Winding down the second day of Big Data Toronto, Stewart Bond of IDC Canada interviewed Michael Kolm, newly-appointed Chief Transformation Officer at the city of Toronto, on the Smart City initiative. This initiative is in part about using “smart” technology – by which he appears to mean well-designed, consumer-facing applications – as well as good mobile infrastructure to support an ecosystem of startup and other small businesses for creating new technology solutions. He gave an example from the city’s transportation department, where historical data is used to analyze traffic patterns, allowing for optimization of traffic flow and predictive modeling for future traffic needs due to new development. This includes input in projects such as the King Street Pilot Study that is going into effect later this year, that will restrict private vehicle traffic on a stretch of King in order to optimize streetcar and pedestrian flows. In general, the city has no plan to monetize data, but prefer to use city-owned data (which is, of course, owned by the public) to foster growth through Open Data initiatives.

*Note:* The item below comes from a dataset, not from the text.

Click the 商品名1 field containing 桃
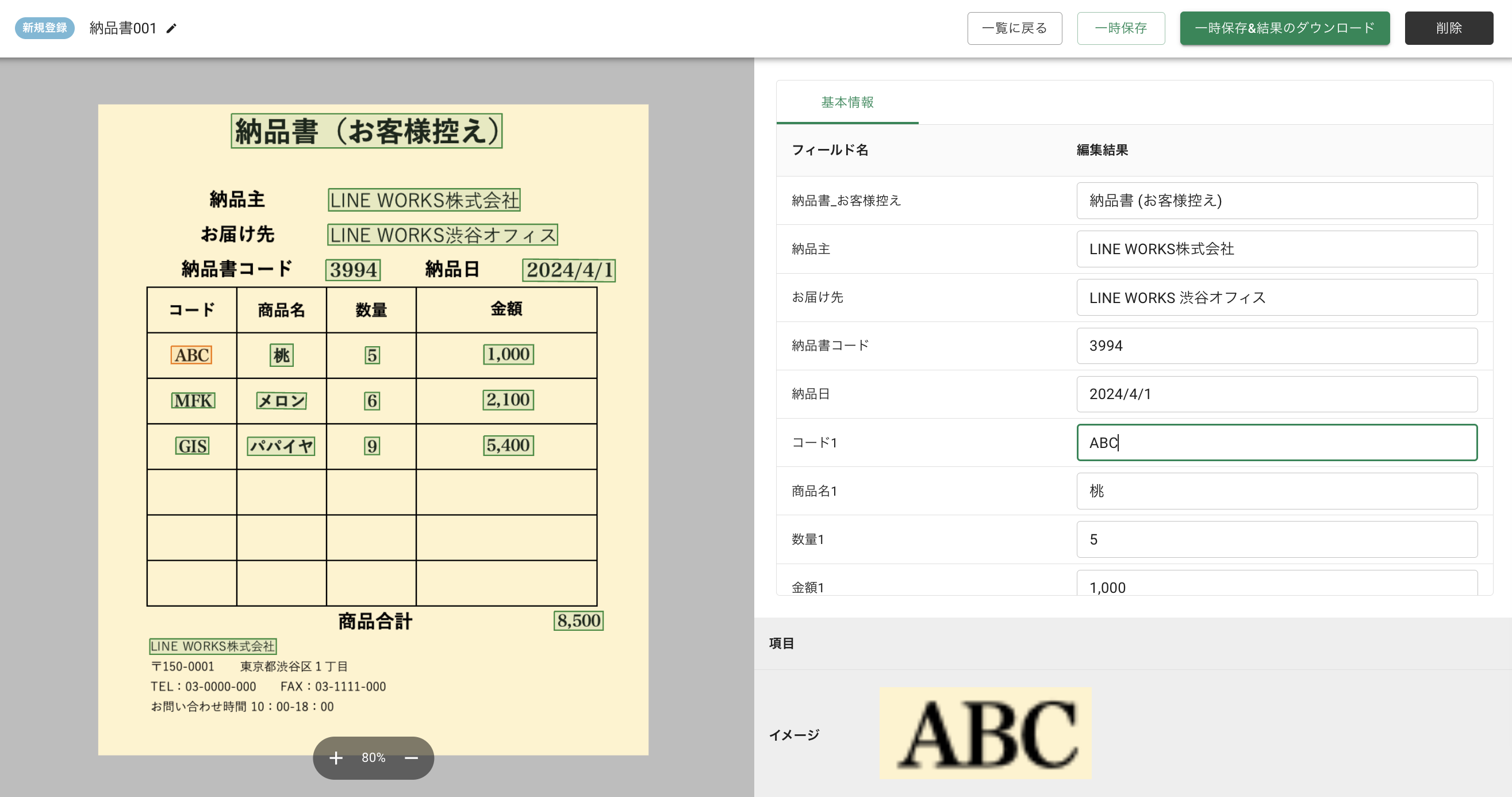The image size is (1512, 797). pyautogui.click(x=1277, y=491)
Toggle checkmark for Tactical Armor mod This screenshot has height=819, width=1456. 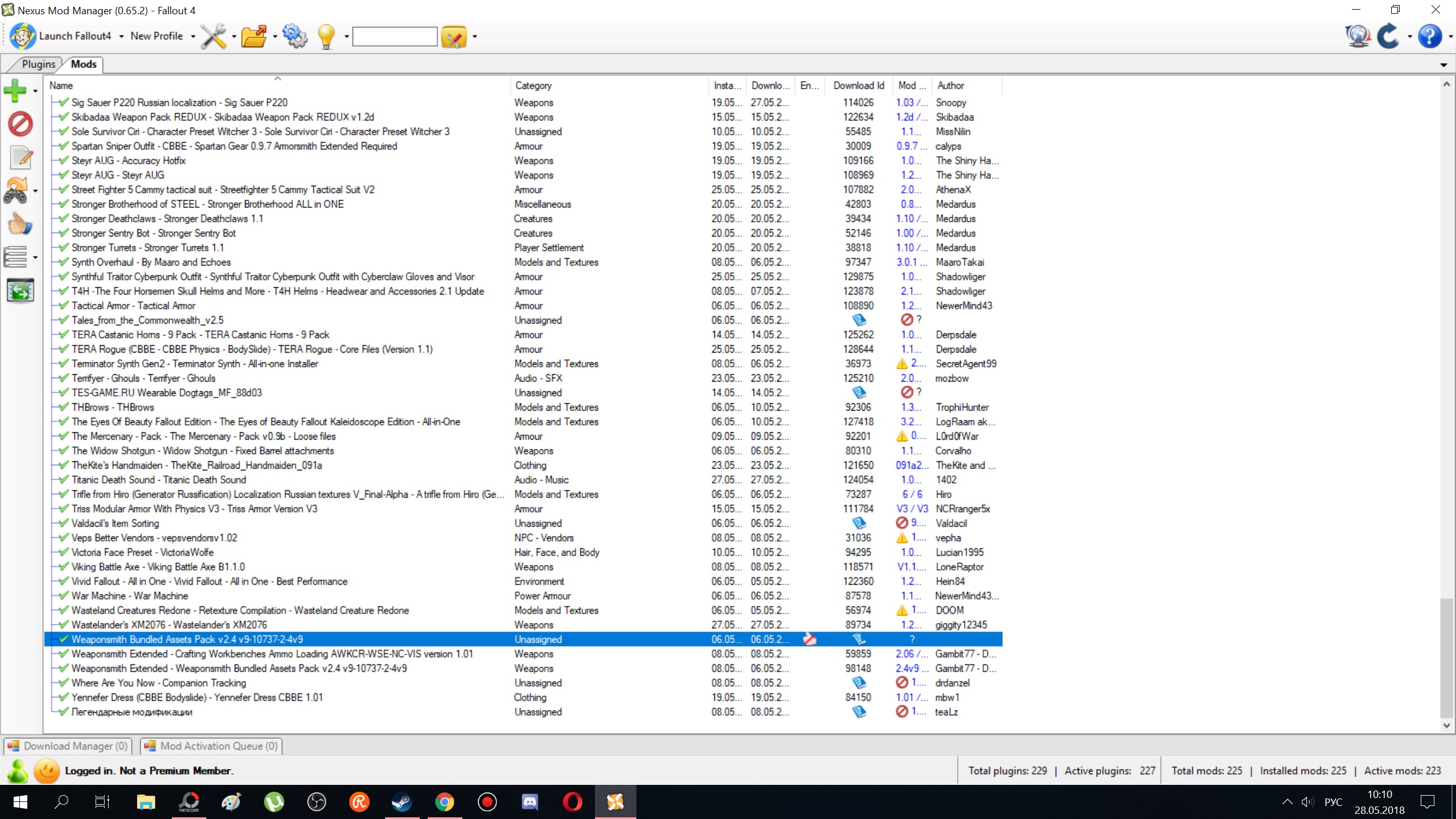pos(64,305)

There were some questions about how the city will deal with autonomous vehicles, short-term (e.g., AirBnB) rentals and other areas where advancing technology is colliding with public policies. Kolm also spoke about how the city needs to work with the startup/small business community for bringing innovation into municipal government services, and also how our extensive network of public libraries are an untapped potential channel for civic engagement. For more on digital transformation in the city of Toronto, check out my posts on the TechnicityTO conference from a few months back.
I was going to follow this session with the one on intelligent buildings and connected communities by someone from Tridel, which likely would have made an interesting complement to this presentation, but unfortunately the speaker had to cancel at the last minute. That gives me a free hour to crouch in a hallway by an electrical outlet to charge my phone.